"You ready, Kyle? This last one's easy... I promise."
He squinted at her, suspicious. What, are you going to drop me off a cliff and tell me to land?
Sal laughed. "Not buying it, eh? Well, I don't blame you. I mean it this time, though. All you need to do, is go home. It's your last test, and one I'm sure you can manage."
Finally: escape! "So, I guess this starts with me envisioning something, right?" he said, pushing the heavy chair backward and stretching his stiff legs.
"Good guess!" giggled the old woman. "That's all this is, really. Just like the vase; just imagine your room as you know it, and feel yourself slipping there. Oddly, this is always the hardest lesson to teach. You know, I've found students entangled in tree branches, stranded on Mt. Fuji, and one particular girl managed to accidentally discover an underground ceremonial chamber in Antarctica." A chuckle, dry and hoarse wracked her body. She tilted her head, smiling at other memories unvoiced. "But you, I think, will be a natural."

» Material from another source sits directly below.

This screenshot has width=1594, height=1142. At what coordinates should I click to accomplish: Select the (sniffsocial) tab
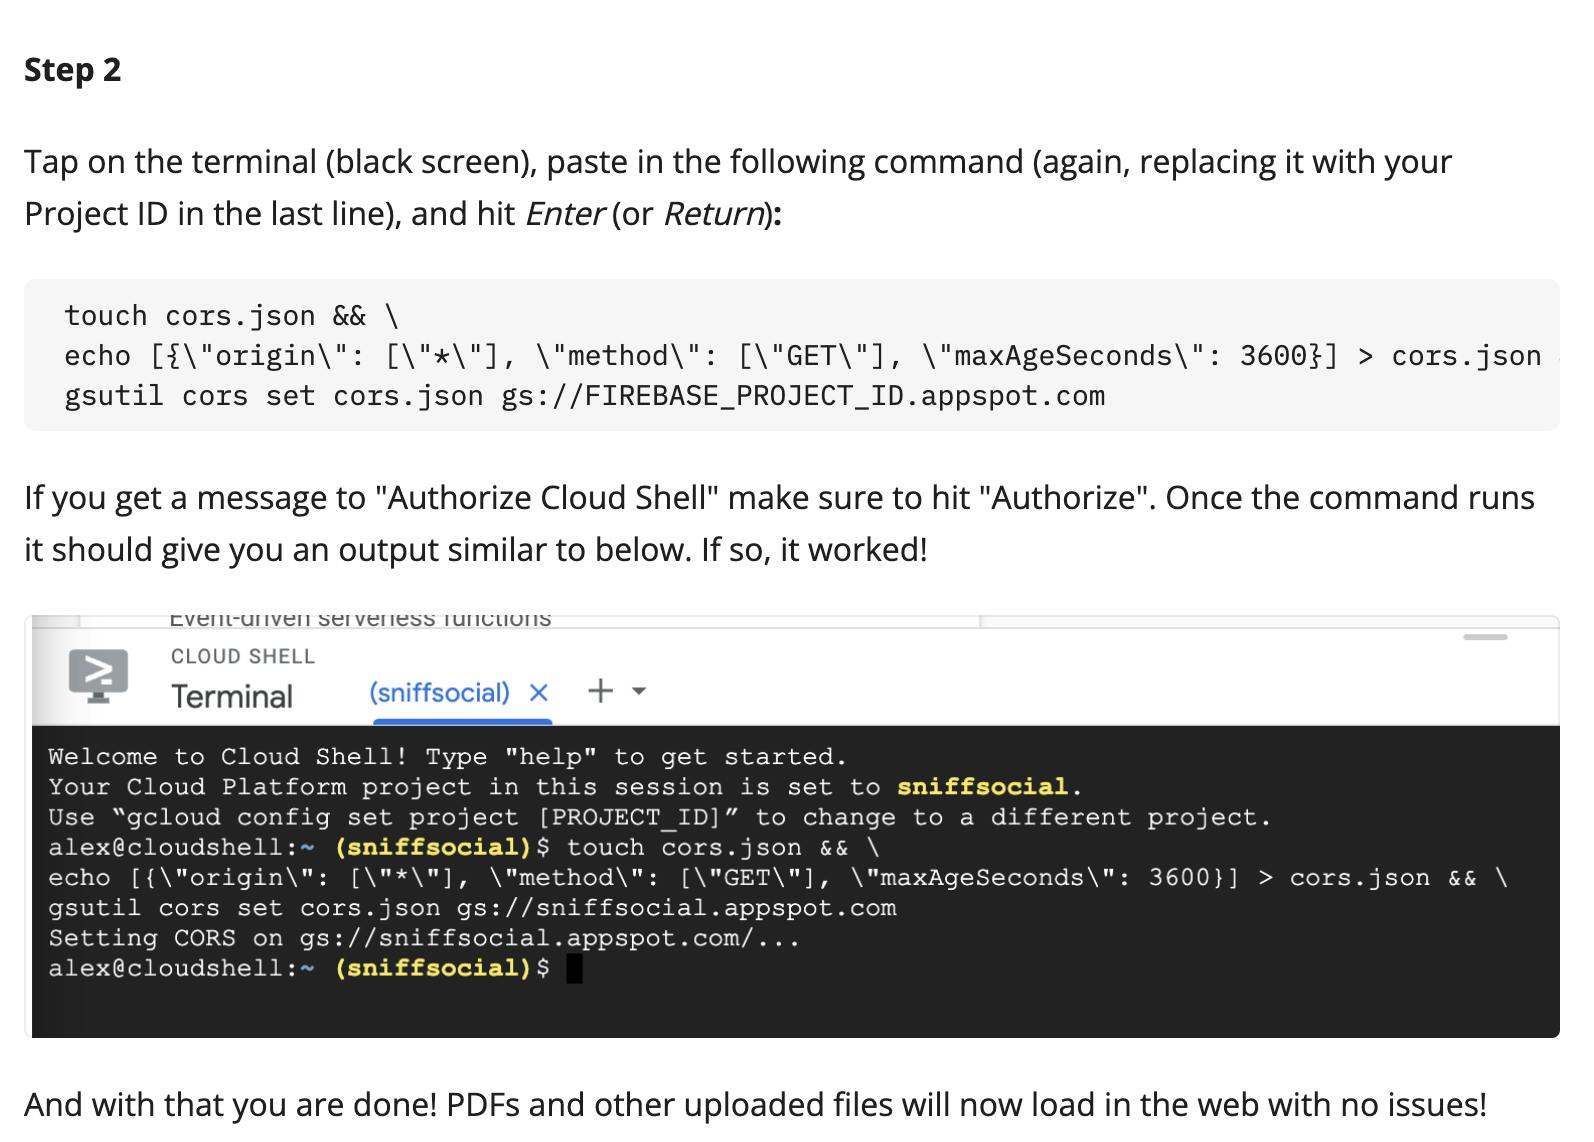tap(439, 692)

Kyle closed his eyes and began to concentrate.
"—but wait a moment, please. Before you go," interrupted Sal, voice serious and commanding. "Never sleep again in Tammond Dale. I've seen enough of your journal and your own confusion to last a lifetime." Shaking her head; disgusted. "I don't care if you hightail to Hawaii or a resort in the Balkans, just never lose consciousness anywhere in that accursed town." She spat the last. "You'll forget all this, like it was a dream, and you can't afford that. Not now."
Kyle sighed. "So why can't you help me? You or anyone here is better at this"—arms swing wide, fingers wiggling like a circus magician readying hocus pocus—"than I am. If it's so dangerous, why do I have to do it?" His arms cross then, a truculent pout lining his face.

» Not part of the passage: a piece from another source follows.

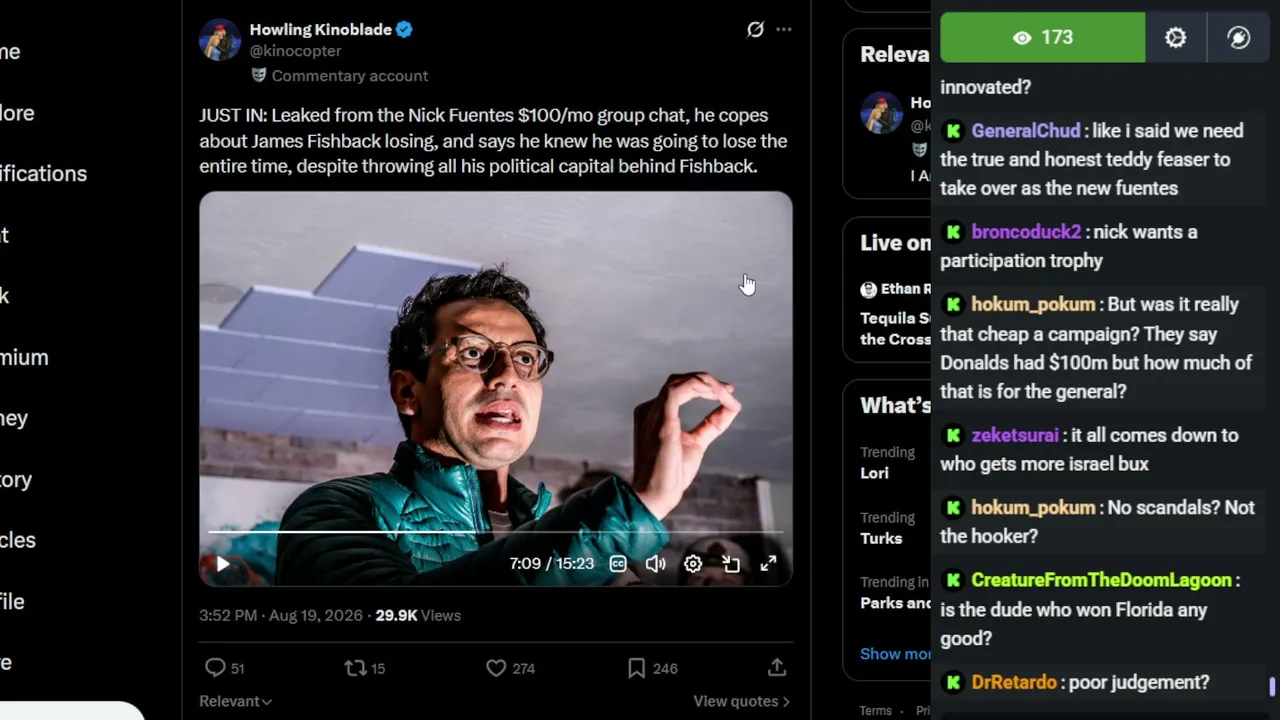This screenshot has width=1280, height=720.
Task: Expand video to fullscreen
Action: (x=768, y=564)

"A lot of rules guide this universe of ours, Kyle. You can bend a few, but just like that scalpel," she nods toward the sheared handle occupying his vacant position at the table," balance is the one True Law of everything." Her gaze wilts to the ground, all mirth melting from her eyes. "I'm sorry."
She doesn't know! Jesus. She doesn't know what would happen if they helped! Kyle scrutinized the remains of the scalpel, then a not insignificant period examining own bandaged hand.
Sal saw all this and nodded. You got it, kid, said the silence between them.
Kyle's composure became stoic, as if marching off to his own funeral, full of duty and purpose. "Don't worry 'bout me. I read my journal tonight, and I think I know what to do, or at least where to start." He gave a thumbs-up and a toothy smile.
Vanished.
Sal blinked. "Now that," she said to the empty room, "went better than I thought."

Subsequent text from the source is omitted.